All photos and videos: Bradley Garrett.
In 2011, there was a mothballed 15-storey construction site above Aldgate East Tube Station, situated on the largely invisible border between the City of London and Whitechapel. It was owned by an Icelandic company that had gone bust in 2008 and had walked away from its investment in the ongoing gentrification of the East End. Three years after the desertion, a construction crane still remained poised above the empty building like an insect feeding on a carcass. Locals fed on it too, smashing up the concrete to rip out re-bar for recycling, a lucrative illicit trade. The building site was, in effect, turning into a ruin, an apt spatial metaphor for the financial crisis.
Long after the sun had set over the capital, my friends and I, a loose collective of recreational trespassers, could easily slip from the flow of late-night revellers at the intersection of Commercial Street and Whitechapel High Street, down a dark alley behind the site. Sticking to the shadows, it was possible to climb over the back fence, in plain view of a few old cameras that could not see in the dark, tiptoe through the dank, dripping stairwells of the building using a mobile phone as a torch and emerge onto the incomplete roof to ascend the rusty crane.
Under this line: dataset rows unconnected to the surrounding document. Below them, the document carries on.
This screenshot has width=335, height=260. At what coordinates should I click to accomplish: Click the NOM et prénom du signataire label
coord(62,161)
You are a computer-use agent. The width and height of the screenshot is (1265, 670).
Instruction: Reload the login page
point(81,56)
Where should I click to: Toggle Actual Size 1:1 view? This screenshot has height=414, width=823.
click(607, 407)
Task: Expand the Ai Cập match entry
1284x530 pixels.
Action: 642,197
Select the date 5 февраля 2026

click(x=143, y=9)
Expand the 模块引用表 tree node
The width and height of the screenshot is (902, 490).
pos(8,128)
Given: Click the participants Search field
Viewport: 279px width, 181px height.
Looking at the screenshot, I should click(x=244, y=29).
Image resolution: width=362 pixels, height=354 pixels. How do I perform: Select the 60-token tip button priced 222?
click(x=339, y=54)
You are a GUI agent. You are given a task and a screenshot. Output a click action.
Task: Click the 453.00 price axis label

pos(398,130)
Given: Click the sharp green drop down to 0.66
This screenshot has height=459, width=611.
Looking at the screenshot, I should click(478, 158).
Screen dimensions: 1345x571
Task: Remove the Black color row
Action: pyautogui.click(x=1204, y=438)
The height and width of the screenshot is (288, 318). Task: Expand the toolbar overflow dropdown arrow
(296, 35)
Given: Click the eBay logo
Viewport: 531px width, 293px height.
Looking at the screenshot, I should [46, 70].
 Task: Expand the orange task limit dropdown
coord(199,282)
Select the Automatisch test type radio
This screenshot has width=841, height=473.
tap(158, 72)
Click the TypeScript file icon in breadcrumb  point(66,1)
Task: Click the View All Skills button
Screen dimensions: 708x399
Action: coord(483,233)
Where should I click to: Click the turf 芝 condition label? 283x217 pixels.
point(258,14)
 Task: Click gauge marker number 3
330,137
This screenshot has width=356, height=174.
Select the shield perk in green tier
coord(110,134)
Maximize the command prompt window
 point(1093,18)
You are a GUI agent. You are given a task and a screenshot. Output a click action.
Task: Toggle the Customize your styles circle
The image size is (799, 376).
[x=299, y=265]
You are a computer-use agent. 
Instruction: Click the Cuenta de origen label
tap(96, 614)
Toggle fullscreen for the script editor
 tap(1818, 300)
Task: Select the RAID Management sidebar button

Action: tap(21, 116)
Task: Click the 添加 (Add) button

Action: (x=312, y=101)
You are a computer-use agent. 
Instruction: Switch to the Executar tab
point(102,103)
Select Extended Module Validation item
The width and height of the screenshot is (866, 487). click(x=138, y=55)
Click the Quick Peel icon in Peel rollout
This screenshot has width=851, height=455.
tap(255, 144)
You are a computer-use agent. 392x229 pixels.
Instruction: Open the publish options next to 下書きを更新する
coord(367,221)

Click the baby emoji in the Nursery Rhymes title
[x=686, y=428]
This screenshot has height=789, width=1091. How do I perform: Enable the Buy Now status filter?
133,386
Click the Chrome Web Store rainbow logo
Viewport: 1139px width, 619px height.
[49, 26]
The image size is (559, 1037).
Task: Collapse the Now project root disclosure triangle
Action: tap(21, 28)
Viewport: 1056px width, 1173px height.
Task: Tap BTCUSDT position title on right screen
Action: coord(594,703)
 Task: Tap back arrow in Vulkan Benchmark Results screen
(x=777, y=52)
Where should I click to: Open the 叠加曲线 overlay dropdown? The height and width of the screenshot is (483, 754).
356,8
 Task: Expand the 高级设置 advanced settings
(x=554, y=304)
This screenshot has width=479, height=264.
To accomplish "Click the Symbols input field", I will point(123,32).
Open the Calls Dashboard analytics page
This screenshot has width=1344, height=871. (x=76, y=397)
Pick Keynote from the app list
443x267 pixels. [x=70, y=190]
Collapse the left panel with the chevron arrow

Looking west from the jib, a herd of glass and metal City skyscrapers could be seen jostling for prominent 24-hour uplighting amidst a forest of newer, more energetic cranes. To the east, Whitechapel was dark and relatively flat. These are the dichotomies of light emanating from the city at night, which are more visible from a height than from the streets in plain sight. Spinning 360 degrees on top of the crane cab, I recalled Charles Dickens’ nocturnal walks to “London over the borders” and was reminded that Aldgate was indeed once an actual gate in the London Wall, a literal boundary. This boundary, though less visible today, is still very much active – as every Shoreditch hipster knows, when you want to have a night on the town in London, you don’t head into the overbearing monumental lumination of Liverpool Street, but into the dark shadows and flickering neons of East London.
Then again, we are not hipsters looking for trendy bars; we are nocturnal trespassers scribing in light – those tungsten spotlights spread into handsome stars during long-exposure photos. My friends and I, the ones who clambered up that crane, have trespassed into and photographed over 300 off-limit locations in eight countries since 2008. We are place hackers, information-leakers, finding and sharing our impressions of the hidden city through blogs and books. Though the immediate experience of exploring is powerful on a personal level, it’s the sharing of those experiences that gives place hacking its political edge.
Like pub- and club-goers, ecstasy-fuelled ravers, and tin-tipping drifters, we are denizens of the dark. Yet where sociologists have written much about the emerging “night-time economy”, we are not interested in the least in the night as a productive economic space.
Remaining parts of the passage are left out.